[Challenge 1]
Answer these questions from the transcript on measuring the outcomes of public spending:
(a) Between which years do some of the statistics run, according to the remark that begins "There is an important evidence base"?
(b) Which three sources of research on early intervention does Professor Thomson name?
(c) What kind of interventions does Professor Bell say people tend to value?
[Challenge 2]
Go on with the transcript on measuring the outcomes of public spending, starting after its last sentence.

--- Source document ---

There is an important evidence base and I do not know whether there are lots of data sitting there, bubbling under, which need to be approved by someone before they go into the public domain. I suspect that there is some kind of test to ensure the validity of the figures. A lot of the basic modelling is sitting there waiting for a button to be pressed. It really is a problem. In one performance indicator, there is only two years of data, but the work has been done. Some of the statistics go back only to 2007 and stop in 2011. The one thing that matches if you put all the indicators together is the holes in the data—that is the most telling and significant analysis of the statistics. That is strange, given that we know that things are going on all the time.

The Convener

Some of the outcomes can be instantaneous but with early intervention, for example, it might be 10, 12 or 20 years—a generation—before you see whether it is working. You think that it is the right thing to do, but you will not know until further down the line.

Professor Thomson

There is a reasonably good research base to model that forward. There is lots of research on early intervention from education, epidemiology and public health statistics. The data from all those different things are used to justify the programme and the investment.

It therefore does not strike me as particularly difficult to say, “If we do this, we expect all these things to happen, but not for 20 years.” With regard to the intervention cycle and the question of when we will see the results, making a year-on-year comparison misses the point, which is that, although we are spending money now, the benefits and impacts will come in the future.

11:00

We need some sort of modelling—particularly in this area—so that we can say, “We are spending this money, but here’s a timeline of when we think the benefits will arise.” In that way, we would not be unfairly punishing major infrastructure investment.

That is why preventative healthcare typically experiences underinvestment in comparison with the real thing. If you cut someone open and replace their hip, or if you deal with a cataract—which I am very grateful for—that is done; it is like stop and search. However, if you want to improve people’s health, you are looking at what will happen in 20 years’ time. An appreciation of the time lag would be sensible, along with some sort of modelling with regard to when the benefits will come. That is not rocket science: it is a reasonably well-established approach, and one would expect it to happen.

Do you want to come in on that, David?

Professor Bell

Yes. Even if we can measure the outcomes, there is the question of how we translate those into a general indicator. We talk a lot about sustainable economic growth, but the body of literature on wellbeing is growing, so the question becomes, “How much does this stuff contribute to wellbeing?” That is a difficult question, but there is now a great deal of focus on it internationally. In that context, we want to keep unemployment very low and ensure that people have good relationships—and that they do not become middle aged, which is difficult.

Professor Thomson

Or do not act middle aged.

Professor Bell

In relation to digital, we are nearing a time when we will be able to ask people what they think about the relative value of different outcomes in real time. That is not good news for politicians, but such exercises have already taken place in relation to health and which health interventions people value. People tend to value acute interventions, and do not necessarily see the benefit of public health interventions that yield their benefits long after the point at which they were instigated.

--- Extracted material ---

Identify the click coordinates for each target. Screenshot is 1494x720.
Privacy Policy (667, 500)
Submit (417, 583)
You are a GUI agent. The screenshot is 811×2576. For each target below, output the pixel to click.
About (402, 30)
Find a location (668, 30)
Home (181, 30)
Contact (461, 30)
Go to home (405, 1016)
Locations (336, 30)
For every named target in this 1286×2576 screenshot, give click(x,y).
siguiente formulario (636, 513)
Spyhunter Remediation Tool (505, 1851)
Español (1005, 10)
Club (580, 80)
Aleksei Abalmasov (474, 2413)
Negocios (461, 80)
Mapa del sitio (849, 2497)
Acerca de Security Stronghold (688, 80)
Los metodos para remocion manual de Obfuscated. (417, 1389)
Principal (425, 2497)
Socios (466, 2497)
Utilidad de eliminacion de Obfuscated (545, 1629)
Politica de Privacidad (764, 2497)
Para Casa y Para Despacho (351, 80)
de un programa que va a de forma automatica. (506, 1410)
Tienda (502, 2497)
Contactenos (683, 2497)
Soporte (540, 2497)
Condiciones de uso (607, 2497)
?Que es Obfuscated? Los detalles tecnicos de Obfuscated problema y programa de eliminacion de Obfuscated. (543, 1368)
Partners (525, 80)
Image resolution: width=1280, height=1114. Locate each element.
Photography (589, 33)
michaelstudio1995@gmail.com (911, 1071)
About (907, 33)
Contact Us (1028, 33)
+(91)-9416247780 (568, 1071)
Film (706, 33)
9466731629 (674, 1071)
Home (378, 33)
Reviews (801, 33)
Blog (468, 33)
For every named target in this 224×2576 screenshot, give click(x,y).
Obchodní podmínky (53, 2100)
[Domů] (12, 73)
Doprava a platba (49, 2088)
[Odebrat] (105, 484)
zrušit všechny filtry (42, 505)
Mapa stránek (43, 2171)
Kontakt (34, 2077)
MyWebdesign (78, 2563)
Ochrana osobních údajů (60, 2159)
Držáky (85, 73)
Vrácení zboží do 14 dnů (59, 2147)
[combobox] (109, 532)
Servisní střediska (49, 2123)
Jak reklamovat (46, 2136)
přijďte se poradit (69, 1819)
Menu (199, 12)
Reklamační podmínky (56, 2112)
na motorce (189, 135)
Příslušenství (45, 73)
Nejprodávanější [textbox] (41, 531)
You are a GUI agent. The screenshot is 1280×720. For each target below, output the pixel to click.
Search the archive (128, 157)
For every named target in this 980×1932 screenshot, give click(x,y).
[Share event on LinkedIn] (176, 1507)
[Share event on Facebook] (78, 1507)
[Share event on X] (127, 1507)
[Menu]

---

[Output 1]
(a) From 2007 to 2011.
(b) Education, epidemiology and public health statistics.
(c) Acute interventions.

[Output 2]
The Convener

Before I bring in Alex Johnstone on water, I have a question about the Scottish Government’s Council of Economic Advisers, national economic forum and economy board. How does the operation of those various bodies help with resource allocation between various budget headings and within the infrastructure and capital investment budget?

Professor Bell

The Council of Economic Advisers seems to have a very broad-brush role in setting the overall strategy, so it will not necessarily help very much with the detailed consideration of questions such as, “If I have £100 million to spend, how exactly will I spend it?” The council sets a framework to which Scottish ministers can refer if they are asked difficult questions at their relatively regular meetings.

One of the bodies to which you referred is involved with the private sector, and it seems to me that it is important to continue to talk to the private sector all the time on such matters to build up the confidence I referred to earlier that this is a Government that is consistent, that knows where it is going and that is making strategic investment decisions.

Professor Fourman

When we talk about the private sector, it often seems that we are looking at medium to large enterprises and that we are missing out the small enterprises that are prevalent across a great deal of Scotland and which account for a large proportion of the economy. Engaging better with that section of the economy is something that Government finds very hard because, like everyone else, it is very busy and does not have time to engage. Nevertheless, I think that huge untapped gains are possible there.

Professor Gooch

Professor Fourman is completely right. From a European perspective, between 80 and 90 per cent of the population are employed in very small enterprises, many of which have between one and 10 employees. That is why the European Union has taken such an interest in, and is providing support for, co-operation between small and medium-sized enterprises and research institutes. I think that Scotland could do a great deal more in that area. I base that opinion on the fact that I evaluate proposals for the European Commission that involve SMEs and the environment. The number of such proposals that come from Scotland is not large—that could definitely be improved.

Alex Johnstone

I will move on to water.

It is not so many years ago that we used to joke that Scottish Water had become the de facto planning agency for Scotland, because its ability to provide water services was the single limiting factor on development. In relation to Scottish Water’s more recent activities, is the £2.5 billion that it has been allocated for the 2010 to 2015 period adequate? Is it being delivered to greatest effect, particularly as far as its ability to constrain or underpin GDP growth and productivity are concerned?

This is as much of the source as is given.